+++ Exercise materials +++
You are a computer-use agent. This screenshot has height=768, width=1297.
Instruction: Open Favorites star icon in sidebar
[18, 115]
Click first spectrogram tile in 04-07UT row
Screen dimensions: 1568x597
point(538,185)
+++
▸ **Required work**: The material should be transcribed exactly, every line included.

▸ **Solution for this task**:
You are a computer-use agent. This screenshot has height=768, width=1297.
Instruction: Open Favorites star icon in sidebar
[18, 115]
Click first spectrogram tile in 04-07UT row
Screen dimensions: 1568x597
point(538,185)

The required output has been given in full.